Leaving out all pictures, write out word for word the lines from the one containing "This screenshot has height=490, width=868." to the end of the data below.

_ _ _

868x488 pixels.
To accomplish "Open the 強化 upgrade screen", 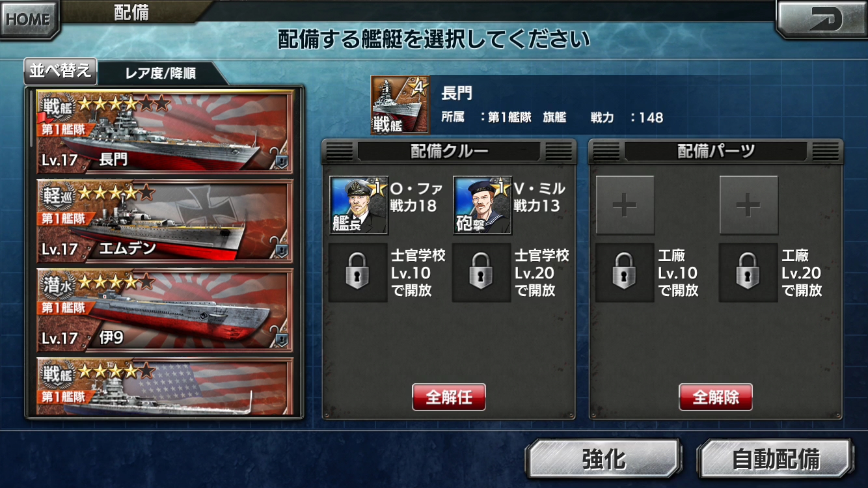I will (x=603, y=459).
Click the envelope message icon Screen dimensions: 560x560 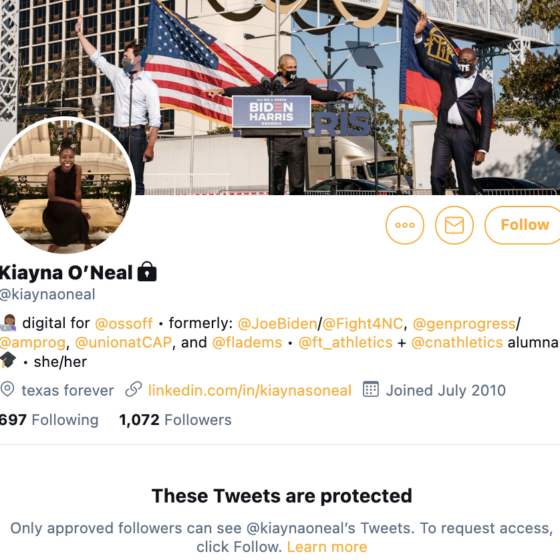point(454,225)
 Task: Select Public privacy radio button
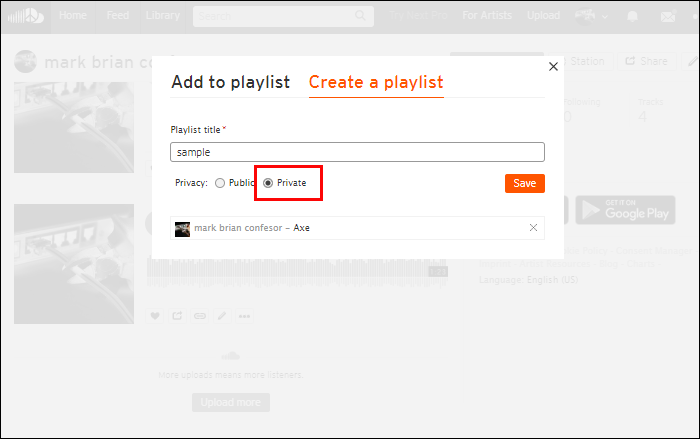(220, 183)
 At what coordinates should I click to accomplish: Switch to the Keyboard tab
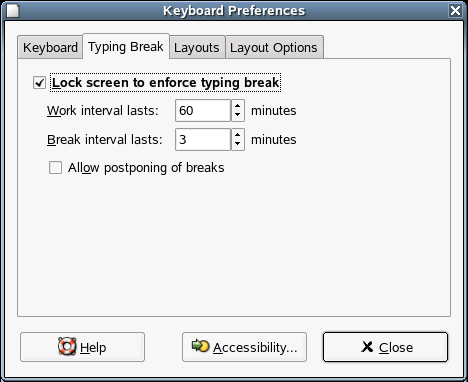tap(50, 47)
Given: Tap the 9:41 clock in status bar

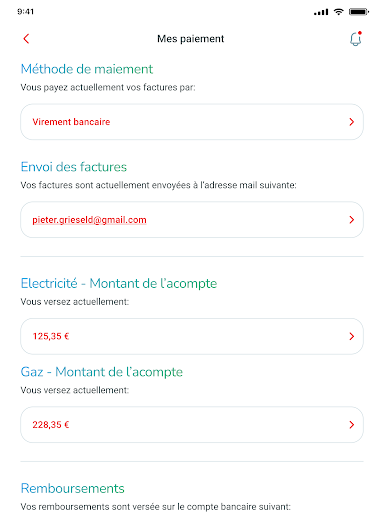Looking at the screenshot, I should click(x=26, y=12).
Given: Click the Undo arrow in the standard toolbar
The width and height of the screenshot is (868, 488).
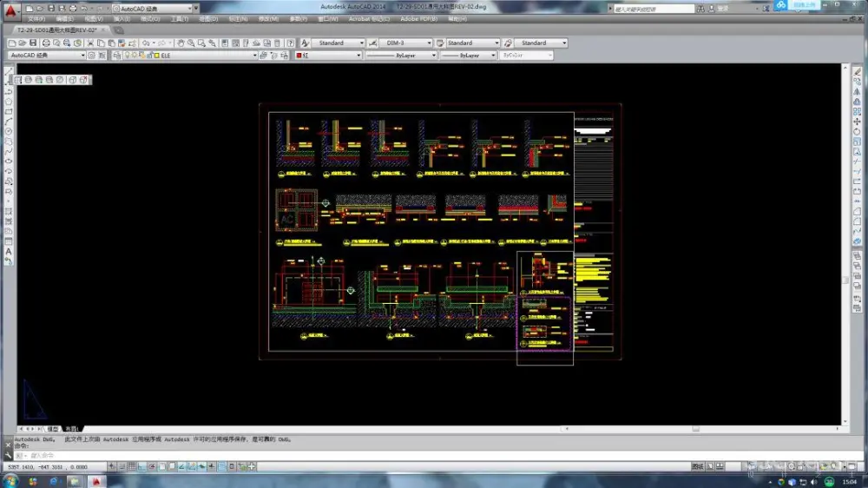Looking at the screenshot, I should point(145,43).
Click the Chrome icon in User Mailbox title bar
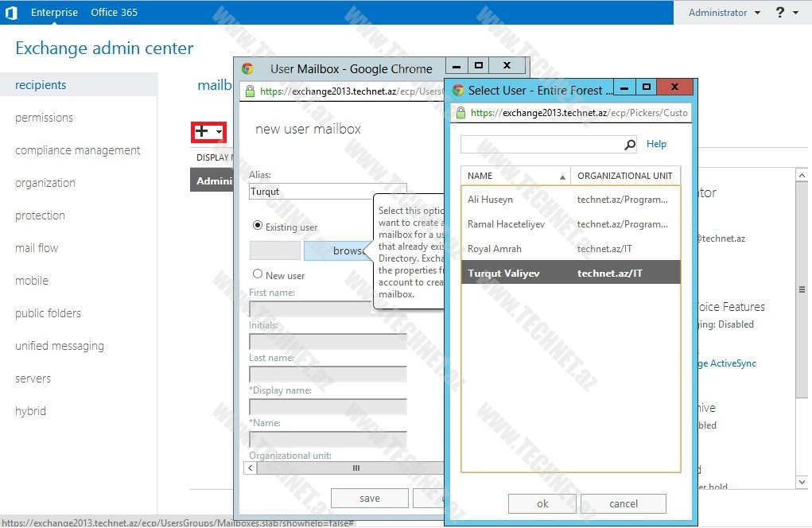Image resolution: width=812 pixels, height=528 pixels. tap(247, 69)
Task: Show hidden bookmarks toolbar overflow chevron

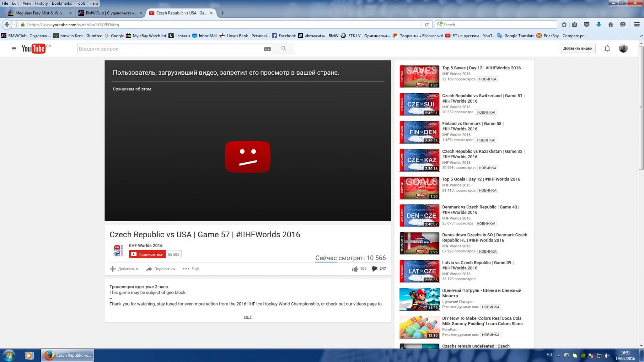Action: [x=641, y=36]
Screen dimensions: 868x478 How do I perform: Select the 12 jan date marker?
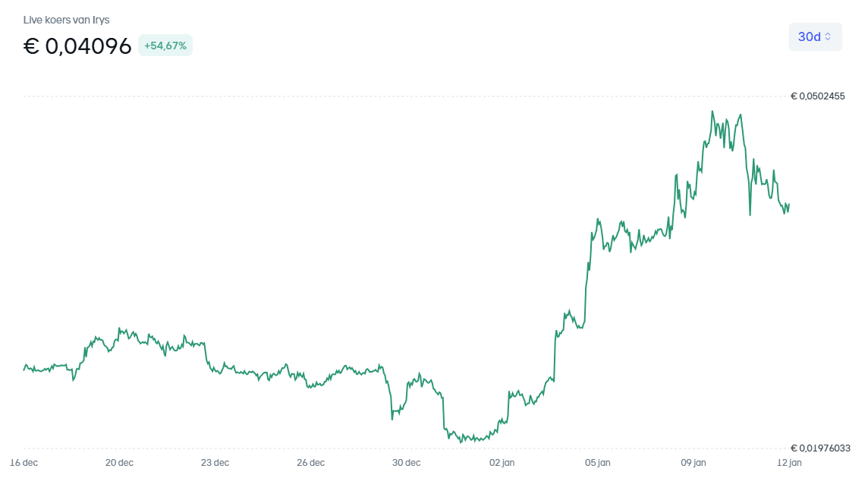point(789,463)
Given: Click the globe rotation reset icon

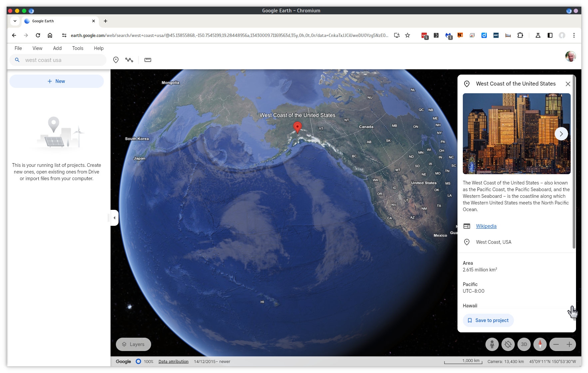Looking at the screenshot, I should point(508,344).
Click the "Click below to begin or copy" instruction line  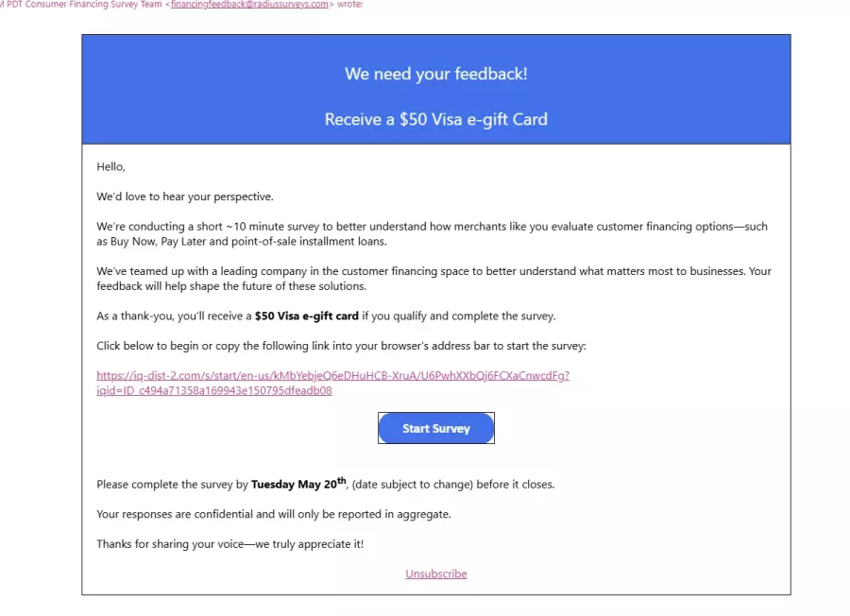pyautogui.click(x=341, y=346)
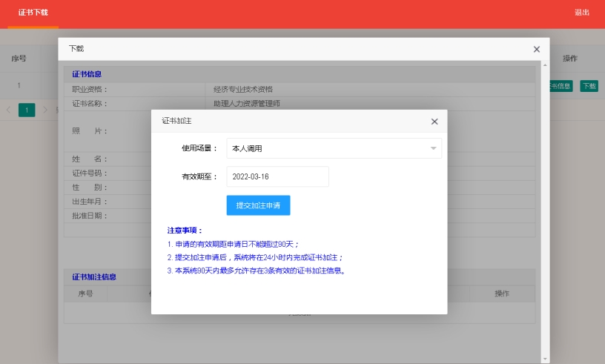
Task: Click the 操作 column header in main table
Action: (570, 59)
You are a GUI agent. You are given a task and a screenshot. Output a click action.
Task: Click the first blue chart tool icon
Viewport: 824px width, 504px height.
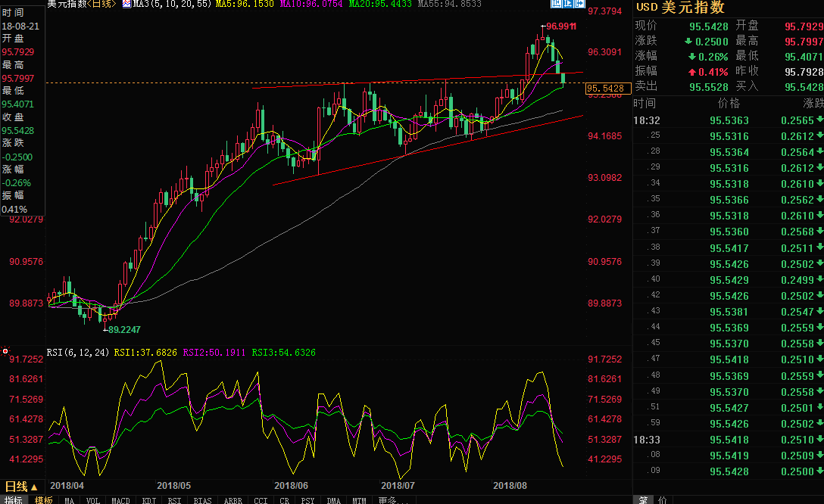pyautogui.click(x=556, y=5)
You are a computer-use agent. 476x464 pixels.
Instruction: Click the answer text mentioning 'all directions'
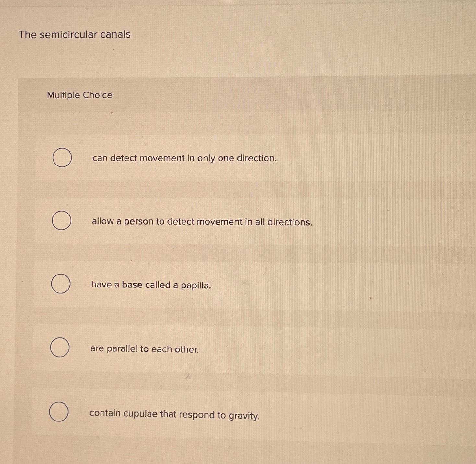pos(202,222)
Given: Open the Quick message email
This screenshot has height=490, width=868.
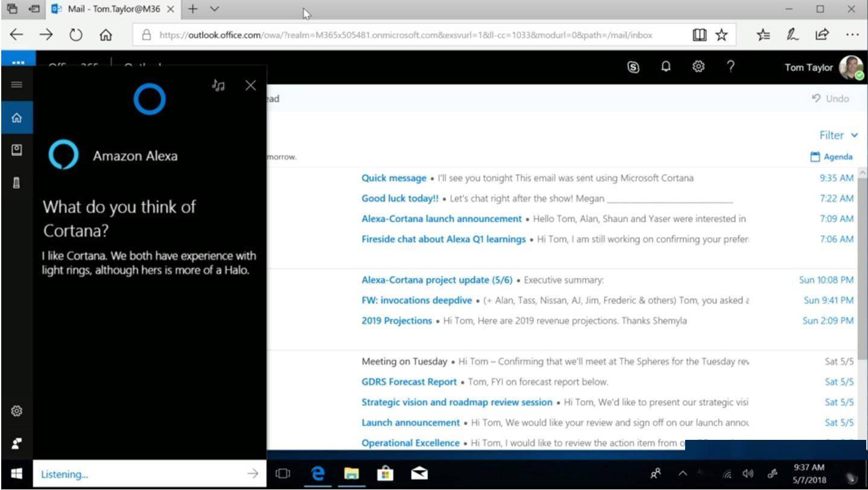Looking at the screenshot, I should tap(394, 178).
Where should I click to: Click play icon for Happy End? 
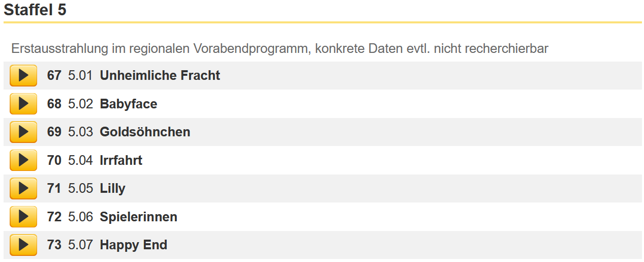[x=23, y=245]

_ _ _

**Expected answer:**
This screenshot has height=490, width=868.
Looking at the screenshot, I should tap(394, 178).
Where should I click to: Click play icon for Happy End? 
[x=23, y=245]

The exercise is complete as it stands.